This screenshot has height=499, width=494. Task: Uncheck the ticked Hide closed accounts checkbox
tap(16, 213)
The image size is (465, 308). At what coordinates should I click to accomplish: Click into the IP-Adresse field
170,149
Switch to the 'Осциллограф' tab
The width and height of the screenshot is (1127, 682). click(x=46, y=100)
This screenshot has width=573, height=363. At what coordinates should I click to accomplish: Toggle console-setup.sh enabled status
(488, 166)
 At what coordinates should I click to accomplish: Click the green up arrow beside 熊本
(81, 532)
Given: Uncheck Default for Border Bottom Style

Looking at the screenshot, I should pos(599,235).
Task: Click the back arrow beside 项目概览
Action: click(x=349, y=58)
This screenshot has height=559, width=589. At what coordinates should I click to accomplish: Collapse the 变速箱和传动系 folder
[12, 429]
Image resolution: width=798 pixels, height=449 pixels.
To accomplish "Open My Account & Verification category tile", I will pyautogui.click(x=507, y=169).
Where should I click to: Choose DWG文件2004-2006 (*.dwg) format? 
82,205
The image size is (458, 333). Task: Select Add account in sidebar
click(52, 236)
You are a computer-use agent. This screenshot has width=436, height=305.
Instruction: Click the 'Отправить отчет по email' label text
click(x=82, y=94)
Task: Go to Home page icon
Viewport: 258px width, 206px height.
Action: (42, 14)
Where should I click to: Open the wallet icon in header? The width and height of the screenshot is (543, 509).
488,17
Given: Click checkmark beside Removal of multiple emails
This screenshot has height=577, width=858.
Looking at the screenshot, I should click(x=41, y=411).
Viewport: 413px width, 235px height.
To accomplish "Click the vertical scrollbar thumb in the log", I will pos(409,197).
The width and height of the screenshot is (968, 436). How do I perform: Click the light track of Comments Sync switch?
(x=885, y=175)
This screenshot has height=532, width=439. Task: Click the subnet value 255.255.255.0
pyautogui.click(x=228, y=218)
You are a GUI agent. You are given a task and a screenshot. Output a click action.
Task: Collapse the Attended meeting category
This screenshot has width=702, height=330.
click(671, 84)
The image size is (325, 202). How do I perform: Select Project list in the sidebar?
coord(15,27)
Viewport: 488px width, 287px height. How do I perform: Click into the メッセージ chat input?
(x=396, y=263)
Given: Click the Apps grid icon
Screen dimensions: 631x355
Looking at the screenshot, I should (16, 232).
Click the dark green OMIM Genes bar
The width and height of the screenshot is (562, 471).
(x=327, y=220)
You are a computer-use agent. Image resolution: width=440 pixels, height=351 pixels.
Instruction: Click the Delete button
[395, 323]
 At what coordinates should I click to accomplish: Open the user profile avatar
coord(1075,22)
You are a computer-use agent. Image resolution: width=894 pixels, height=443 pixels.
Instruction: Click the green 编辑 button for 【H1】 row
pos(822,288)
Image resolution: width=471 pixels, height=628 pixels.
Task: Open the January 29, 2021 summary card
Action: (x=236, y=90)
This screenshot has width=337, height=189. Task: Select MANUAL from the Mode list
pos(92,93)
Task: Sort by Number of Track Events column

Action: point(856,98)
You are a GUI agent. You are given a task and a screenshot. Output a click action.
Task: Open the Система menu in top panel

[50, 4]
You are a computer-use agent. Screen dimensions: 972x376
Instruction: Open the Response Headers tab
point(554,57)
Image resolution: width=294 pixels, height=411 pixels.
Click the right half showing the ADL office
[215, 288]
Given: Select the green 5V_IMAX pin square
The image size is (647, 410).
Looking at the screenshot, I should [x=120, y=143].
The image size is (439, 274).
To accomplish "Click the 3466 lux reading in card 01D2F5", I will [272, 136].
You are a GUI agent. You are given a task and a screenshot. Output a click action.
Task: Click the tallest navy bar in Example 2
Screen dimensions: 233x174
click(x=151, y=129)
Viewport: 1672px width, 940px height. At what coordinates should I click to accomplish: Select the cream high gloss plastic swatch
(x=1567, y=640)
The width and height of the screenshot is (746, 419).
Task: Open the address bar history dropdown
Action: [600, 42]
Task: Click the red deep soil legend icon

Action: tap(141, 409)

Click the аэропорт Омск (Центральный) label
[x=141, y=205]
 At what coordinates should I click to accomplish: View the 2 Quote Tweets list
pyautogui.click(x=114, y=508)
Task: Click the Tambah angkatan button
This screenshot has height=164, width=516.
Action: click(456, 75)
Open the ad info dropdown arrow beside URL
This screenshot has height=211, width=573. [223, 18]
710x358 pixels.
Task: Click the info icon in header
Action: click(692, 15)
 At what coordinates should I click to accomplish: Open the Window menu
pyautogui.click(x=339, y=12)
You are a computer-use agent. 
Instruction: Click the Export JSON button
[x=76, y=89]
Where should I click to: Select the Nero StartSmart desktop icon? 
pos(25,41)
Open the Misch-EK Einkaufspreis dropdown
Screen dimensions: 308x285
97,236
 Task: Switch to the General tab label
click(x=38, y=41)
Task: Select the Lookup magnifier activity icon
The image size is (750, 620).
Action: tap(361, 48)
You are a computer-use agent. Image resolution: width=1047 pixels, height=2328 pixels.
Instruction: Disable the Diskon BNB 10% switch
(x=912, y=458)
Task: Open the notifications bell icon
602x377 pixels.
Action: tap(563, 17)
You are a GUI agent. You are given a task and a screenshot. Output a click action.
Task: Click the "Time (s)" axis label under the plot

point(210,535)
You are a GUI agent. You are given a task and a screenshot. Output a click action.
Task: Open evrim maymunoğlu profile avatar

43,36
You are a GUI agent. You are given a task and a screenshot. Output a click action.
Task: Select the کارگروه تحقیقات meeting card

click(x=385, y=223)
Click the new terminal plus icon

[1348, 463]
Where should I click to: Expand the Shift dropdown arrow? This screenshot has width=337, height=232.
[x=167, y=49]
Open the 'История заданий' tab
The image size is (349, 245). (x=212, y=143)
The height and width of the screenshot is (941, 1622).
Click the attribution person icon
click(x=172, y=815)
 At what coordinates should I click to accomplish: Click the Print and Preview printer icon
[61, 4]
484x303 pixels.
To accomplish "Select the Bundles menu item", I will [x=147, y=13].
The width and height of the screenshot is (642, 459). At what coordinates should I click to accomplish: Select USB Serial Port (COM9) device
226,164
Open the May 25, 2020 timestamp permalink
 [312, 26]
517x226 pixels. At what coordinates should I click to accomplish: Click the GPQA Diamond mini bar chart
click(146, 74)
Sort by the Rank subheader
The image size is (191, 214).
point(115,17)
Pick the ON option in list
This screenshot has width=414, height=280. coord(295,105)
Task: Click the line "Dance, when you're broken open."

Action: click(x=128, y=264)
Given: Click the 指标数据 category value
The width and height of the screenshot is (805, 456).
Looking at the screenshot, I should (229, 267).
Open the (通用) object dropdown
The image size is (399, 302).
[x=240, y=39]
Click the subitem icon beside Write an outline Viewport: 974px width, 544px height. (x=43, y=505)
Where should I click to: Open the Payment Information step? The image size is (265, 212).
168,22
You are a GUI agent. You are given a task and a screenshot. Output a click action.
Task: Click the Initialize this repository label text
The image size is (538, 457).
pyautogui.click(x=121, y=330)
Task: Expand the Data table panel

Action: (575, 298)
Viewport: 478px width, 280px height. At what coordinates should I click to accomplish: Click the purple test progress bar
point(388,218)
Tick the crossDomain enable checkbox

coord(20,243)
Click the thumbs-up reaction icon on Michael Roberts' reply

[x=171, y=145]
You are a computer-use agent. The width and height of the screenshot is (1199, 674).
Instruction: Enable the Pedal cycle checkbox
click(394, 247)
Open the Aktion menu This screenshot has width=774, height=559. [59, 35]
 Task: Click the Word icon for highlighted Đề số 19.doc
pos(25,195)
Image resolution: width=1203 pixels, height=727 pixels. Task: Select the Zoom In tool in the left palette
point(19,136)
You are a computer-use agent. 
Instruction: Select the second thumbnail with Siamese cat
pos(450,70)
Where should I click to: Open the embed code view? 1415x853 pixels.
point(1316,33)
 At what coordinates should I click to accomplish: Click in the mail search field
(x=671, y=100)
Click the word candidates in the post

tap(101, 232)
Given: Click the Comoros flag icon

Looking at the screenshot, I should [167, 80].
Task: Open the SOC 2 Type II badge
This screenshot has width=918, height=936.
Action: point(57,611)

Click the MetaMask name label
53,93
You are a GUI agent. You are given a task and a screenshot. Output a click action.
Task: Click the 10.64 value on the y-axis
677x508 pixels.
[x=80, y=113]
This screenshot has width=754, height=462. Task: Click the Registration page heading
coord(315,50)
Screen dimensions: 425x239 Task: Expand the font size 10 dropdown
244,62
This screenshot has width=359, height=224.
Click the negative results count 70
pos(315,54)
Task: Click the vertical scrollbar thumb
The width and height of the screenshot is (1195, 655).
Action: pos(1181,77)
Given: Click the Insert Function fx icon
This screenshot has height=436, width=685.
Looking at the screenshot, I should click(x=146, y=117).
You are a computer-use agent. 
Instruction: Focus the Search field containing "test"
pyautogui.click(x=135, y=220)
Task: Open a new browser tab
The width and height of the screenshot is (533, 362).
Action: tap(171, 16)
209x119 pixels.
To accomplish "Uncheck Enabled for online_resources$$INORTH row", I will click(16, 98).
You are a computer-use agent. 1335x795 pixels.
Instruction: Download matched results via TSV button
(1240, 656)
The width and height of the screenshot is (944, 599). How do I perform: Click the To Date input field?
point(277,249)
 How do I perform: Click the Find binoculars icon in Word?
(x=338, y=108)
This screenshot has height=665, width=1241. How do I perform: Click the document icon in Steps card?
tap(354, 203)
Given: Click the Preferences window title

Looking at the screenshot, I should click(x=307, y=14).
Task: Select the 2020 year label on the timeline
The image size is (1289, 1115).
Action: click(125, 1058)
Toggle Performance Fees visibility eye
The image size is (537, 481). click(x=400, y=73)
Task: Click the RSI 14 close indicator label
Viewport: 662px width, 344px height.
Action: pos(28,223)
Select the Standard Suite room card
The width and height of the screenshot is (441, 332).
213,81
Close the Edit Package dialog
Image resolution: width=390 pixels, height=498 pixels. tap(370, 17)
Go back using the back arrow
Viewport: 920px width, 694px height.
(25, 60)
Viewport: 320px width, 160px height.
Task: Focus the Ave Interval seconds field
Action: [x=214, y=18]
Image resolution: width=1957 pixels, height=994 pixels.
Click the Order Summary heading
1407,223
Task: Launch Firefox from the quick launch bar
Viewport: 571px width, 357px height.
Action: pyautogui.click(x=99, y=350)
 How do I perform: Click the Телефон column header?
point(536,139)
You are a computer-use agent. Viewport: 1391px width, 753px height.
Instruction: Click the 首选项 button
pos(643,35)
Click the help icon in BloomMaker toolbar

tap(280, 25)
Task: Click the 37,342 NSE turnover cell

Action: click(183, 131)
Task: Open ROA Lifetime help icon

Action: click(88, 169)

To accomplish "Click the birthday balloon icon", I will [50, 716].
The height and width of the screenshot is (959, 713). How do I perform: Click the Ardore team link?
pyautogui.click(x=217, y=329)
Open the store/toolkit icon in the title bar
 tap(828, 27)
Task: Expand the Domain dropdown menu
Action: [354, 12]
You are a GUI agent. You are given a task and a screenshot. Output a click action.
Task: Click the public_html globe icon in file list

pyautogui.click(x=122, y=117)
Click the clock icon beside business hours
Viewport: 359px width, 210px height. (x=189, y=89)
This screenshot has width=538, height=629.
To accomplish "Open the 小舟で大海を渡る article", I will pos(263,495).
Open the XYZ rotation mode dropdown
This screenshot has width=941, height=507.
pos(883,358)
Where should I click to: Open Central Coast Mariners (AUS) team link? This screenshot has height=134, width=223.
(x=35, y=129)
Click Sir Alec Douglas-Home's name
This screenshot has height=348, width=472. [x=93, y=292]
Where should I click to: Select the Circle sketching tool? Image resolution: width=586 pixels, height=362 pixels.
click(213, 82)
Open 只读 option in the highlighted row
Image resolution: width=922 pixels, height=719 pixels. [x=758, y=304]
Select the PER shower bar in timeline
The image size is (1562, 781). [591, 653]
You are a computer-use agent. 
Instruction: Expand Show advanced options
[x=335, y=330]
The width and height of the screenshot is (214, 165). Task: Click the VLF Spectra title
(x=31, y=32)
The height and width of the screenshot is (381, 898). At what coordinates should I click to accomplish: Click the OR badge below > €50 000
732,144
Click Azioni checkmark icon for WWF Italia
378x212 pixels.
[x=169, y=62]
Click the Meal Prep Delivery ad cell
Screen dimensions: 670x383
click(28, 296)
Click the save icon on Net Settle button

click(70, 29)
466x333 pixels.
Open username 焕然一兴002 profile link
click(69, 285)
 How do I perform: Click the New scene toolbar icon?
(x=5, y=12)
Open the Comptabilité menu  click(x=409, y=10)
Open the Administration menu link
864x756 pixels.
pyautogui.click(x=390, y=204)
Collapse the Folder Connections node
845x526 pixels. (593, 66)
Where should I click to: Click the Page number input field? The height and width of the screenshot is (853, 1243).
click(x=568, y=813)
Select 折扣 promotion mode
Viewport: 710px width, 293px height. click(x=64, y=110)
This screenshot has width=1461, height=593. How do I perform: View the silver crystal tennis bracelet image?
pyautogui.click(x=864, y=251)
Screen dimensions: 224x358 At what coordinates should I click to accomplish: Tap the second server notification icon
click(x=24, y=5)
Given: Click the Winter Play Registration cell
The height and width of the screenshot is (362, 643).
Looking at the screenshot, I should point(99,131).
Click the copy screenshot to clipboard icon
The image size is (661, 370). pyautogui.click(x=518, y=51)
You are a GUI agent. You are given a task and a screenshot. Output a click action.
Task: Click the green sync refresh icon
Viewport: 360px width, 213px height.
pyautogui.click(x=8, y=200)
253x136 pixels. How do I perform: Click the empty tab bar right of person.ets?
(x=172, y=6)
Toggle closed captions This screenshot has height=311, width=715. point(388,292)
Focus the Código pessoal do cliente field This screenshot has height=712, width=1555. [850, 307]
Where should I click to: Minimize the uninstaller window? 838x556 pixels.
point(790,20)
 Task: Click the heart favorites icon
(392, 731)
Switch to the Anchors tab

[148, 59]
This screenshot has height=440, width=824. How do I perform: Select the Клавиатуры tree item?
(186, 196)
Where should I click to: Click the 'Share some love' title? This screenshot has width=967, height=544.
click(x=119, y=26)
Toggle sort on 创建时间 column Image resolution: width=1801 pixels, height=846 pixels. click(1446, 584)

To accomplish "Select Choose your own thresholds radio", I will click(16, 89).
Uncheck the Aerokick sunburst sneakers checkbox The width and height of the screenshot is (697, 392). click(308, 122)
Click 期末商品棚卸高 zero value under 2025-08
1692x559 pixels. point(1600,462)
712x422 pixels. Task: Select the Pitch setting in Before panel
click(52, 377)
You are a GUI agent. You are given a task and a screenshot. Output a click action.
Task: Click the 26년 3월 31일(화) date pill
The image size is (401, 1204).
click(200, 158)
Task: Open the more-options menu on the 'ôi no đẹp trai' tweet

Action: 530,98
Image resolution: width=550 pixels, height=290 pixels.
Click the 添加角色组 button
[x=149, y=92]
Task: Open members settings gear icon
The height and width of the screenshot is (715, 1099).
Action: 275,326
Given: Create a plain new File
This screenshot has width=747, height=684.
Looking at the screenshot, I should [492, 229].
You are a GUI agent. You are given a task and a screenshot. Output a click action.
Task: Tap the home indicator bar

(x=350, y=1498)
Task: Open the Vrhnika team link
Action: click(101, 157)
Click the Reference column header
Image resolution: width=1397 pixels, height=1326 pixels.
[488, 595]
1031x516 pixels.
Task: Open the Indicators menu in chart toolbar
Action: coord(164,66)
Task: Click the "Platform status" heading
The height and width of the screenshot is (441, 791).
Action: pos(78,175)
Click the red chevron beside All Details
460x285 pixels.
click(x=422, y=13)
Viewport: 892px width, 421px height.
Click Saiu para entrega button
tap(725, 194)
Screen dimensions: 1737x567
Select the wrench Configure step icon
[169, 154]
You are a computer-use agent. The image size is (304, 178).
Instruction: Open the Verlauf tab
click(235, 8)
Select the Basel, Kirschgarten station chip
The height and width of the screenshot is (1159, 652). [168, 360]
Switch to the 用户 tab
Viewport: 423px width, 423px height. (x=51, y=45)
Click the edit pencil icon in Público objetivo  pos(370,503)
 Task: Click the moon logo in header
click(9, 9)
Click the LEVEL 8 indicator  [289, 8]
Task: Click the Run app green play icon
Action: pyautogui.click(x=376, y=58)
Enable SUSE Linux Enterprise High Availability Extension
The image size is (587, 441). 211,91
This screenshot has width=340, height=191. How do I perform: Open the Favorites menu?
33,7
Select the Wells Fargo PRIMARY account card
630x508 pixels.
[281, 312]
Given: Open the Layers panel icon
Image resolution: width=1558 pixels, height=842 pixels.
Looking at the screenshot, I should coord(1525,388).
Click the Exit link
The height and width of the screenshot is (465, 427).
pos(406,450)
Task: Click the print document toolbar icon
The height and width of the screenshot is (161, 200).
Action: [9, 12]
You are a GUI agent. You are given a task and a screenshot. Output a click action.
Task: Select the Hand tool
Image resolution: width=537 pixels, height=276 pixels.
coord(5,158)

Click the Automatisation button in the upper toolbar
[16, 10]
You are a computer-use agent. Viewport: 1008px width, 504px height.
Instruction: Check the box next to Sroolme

→ Work instructions
Which lines above hold the string "category"? Please copy all of them.

→ Result below
To accomplish "Open My Account & Verification category tile", I will pyautogui.click(x=507, y=169).
Task: Collapse the Attended meeting category
Given: Click the 指标数据 category value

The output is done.